Bydgoszcz i Toruń w sporze o ZIT
Albo ZiT w bydgoskiej wersji albo wcale? Bydgoszcz trzyma się swojej wizji współpracy w pozyskiwaniu dodatkowych unijnych środków na inwestycje w regionie. Prezydent Torunia uważa bydgoską uchwałę za wadliwą i zachęca do rozmów
W bydgoskim ratuszu dziennikarze usłyszeli: pieniądze trzeba liczyć według liczby mieszkańców, Bydgoszcz była dyskryminowana i poszkodowana w ostatnim rozdaniu unijnych pieniędzy na 1,5 miliarda złotych.
Pokazywano wyliczenia z www.mapadotacji.gov.pl., z których wynika, że na jednego mieszkańca Bydgoszczy przypadało o wiele mniej pieniędzy niż na jednego mieszkańca Torunia.
Władze Bydgoszczy zaapelowały do władz Torunia o podpisanie porozumienia o Zintegrowanych Inwestycjach Terytorialnych w całym województwie z podziałem na dwa obszary i z przewodnictem Bydgoszczy. Toruń i marszałek regionu kujawsko-pomorskiego, mówili dotąd o rotacyjności władzy w tej strukturze.

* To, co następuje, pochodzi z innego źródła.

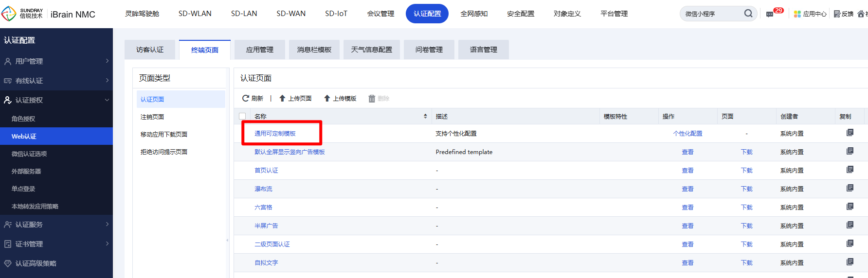The height and width of the screenshot is (278, 868).
Task: Click 个性化配置 link in operations column
Action: click(x=687, y=134)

Bydgoszcz pozostaje przy swoim stanowisku. Konferencję zorganizowali przewodniczący rady miasta Roman Jasiakiewicz i prezydent. Rafał Bruski zaapelował do samorządowców z Torunia, okolicznych gmin i marszałka o jak najszybsze podpisanie zaproponowanego przez Bydgoszcz porozumienia
- Zintegrowane Inwestycje Terytorialne to wspólne przedsięwzięcie, równe dla każdego z samorządów - uważa prezydent Torunia Michał Zaleski. Niedopuszczalne jest, by deprecjonować któregokolwiek z partnerów - dodaje. Zdaniem prezydenta Zaleskiego uchwała przyjęta przez bydgoską radę miasta w sprawie ZIT-ów jest wadliwa z dwóch powodów.
Prezydent Zaleski dodał, że cały czas zachęca Bydgoszcz do rozmów, mimo że - jak mówi - ma przed sobą ścianę.
ZIT w kujawsko-pomorskiem ma obejmować 11 bydgoskich i 8 toruńskich gmin. Jeśli oba miasta nie osiągną porozumienia do końca lutego, ZIT-u nie będzie, czyli nie będzie dodatkowych unijnych pieniędzy na inwestycje w miastach.